"People think our work is monumental because it's art, but human beings do much bigger things: they build giant airports, highways for thousands of miles, much, much bigger than what we create.
It appears to be monumental only because it's art."
Christo
"Christo and I believe that labels are very important, but for bottles of wine, not for artists, and we usually don't like to put a label on our art.
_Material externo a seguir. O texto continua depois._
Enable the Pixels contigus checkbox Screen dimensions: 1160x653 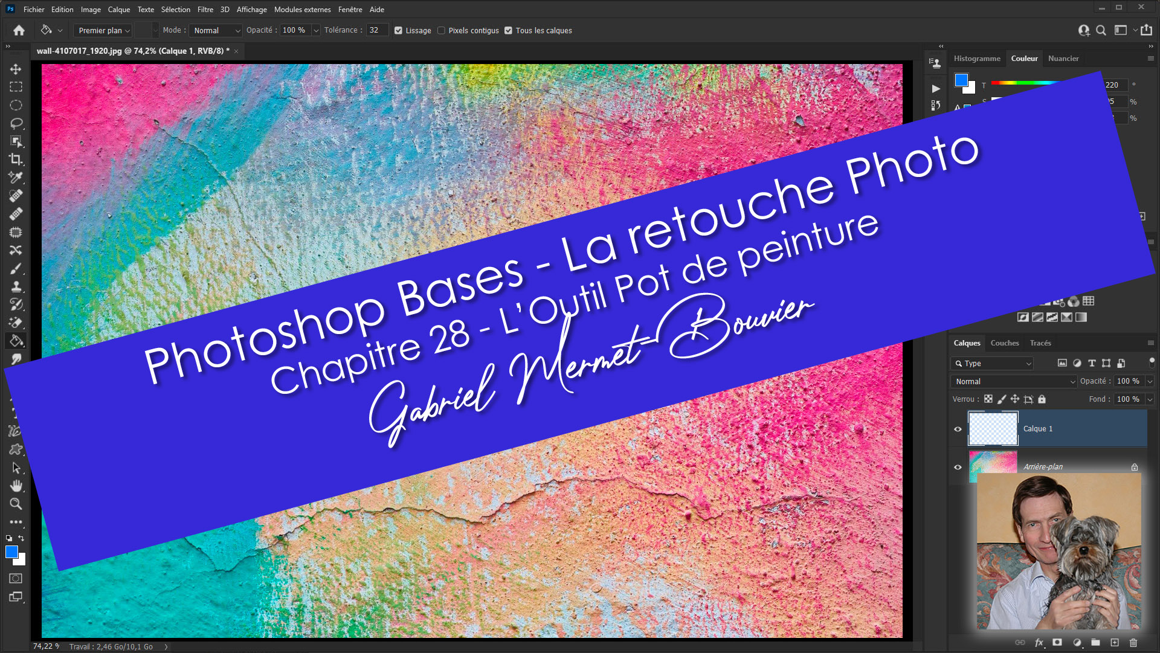click(441, 30)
If one is absolutely necessary, then it would be environmental artists because we work in both the rural and the urban environment."
Jeanne-Claude
A 4 de Outubro de 1991, mil oitocentos e oitenta trabalhadores contratados por Christo e Jeanne-Claude abriram em simultâneo, em Ibaraki (Japão) e na Califórnia (EUA), três mil e cem chapéus-de-sol monocromáticos, azuis no Japão e amarelos na América.
O efeito paisagístico podia ser apreendido de automóvel ou a pé.
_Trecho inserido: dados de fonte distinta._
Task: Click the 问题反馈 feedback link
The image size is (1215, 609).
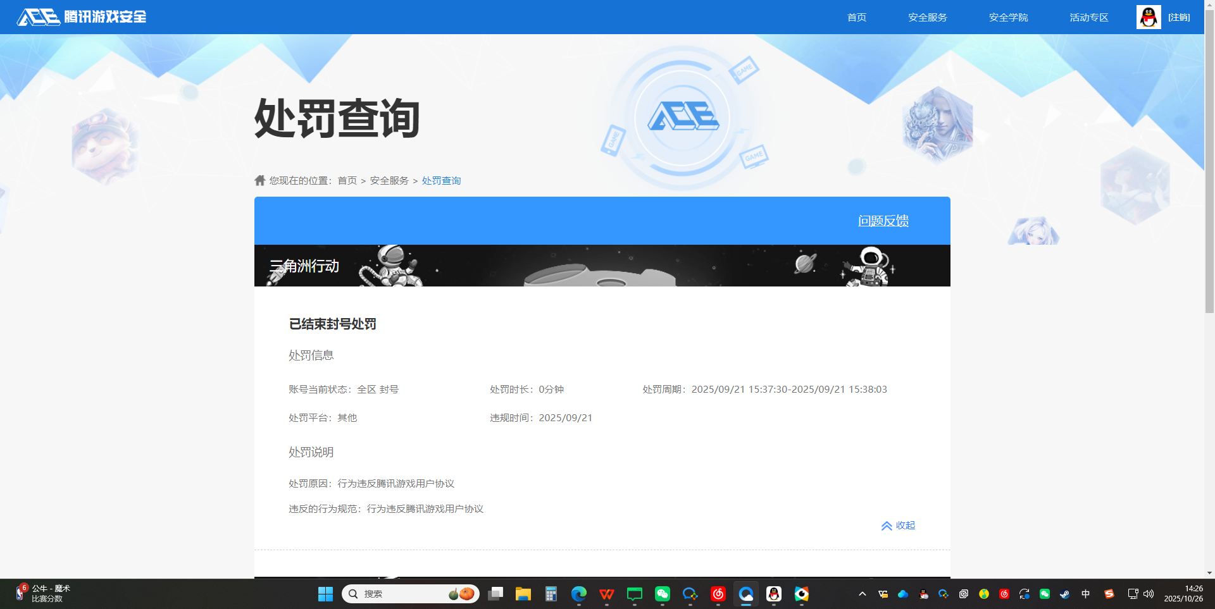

Das auto-estradas aos caminhos campestres, o horizonte afirmava-se em panorâmicas transfiguradas, percebia-se como a cor e o design desses grandes chapéus favoreciam uma nova imagem e significado dos espaços efemeramente intervencionados. "The Umbrellas" (1984-1991) permaneceu na geografia desses lugares durante exactamente noventa dias, o tempo da sua efectiva apresentação, que levou sete anos a projectar e concretizar.
Na verdade, os trabalhos desta dupla de artistas apresentam quase sempre números impressionantes, desde a sua fase embrionária, ou de sonho, ao seu longo desenvolvimento temporal, congregando uma extraordinária capacidade de intervenção humana, técnica ou financeira, resultado ainda de complexas e prolongadas negociações com as autoridades públicas ou privadas. Transformar temporariamente os lugares foi sempre o grande objectivo de Christo e Jeanne-Claude, evolvendo o maior número de pessoas num processo de sensibilização estética e política acerca de espaços fortemente identificados. A história da arte pública efémera muito deve a esta persistente dupla de artistas. A controvérsia e o impacte social das suas obras ficaram registados não apenas entre o meio artístico, como ainda, ou sobretudo, junto do grande público, pois a divulgação dos seus intentos e resultados atingiu quase sempre, pelo menos nas últimas duas décadas, uma dimensão popular, diríamos mesmo, planetária. Quem não se lembra do gigantesco empacotamento da "Pont Neuf", em Paris (1985), ou do "Reichstag", em Berlim, no verão quente de 2005? Foram centenas de milhares de pessoas que puderam apreciar in loco esse inusitado encerramento simbólico do parlamento alemão. Mas foram muitos os milhões que o viram pela televisão ou pela internet. Christo e Jeanne-Claude atingiram aí a plenitude da sua ambição artística, ao confirmarem que tudo pode ser, na verdade, empacotado1.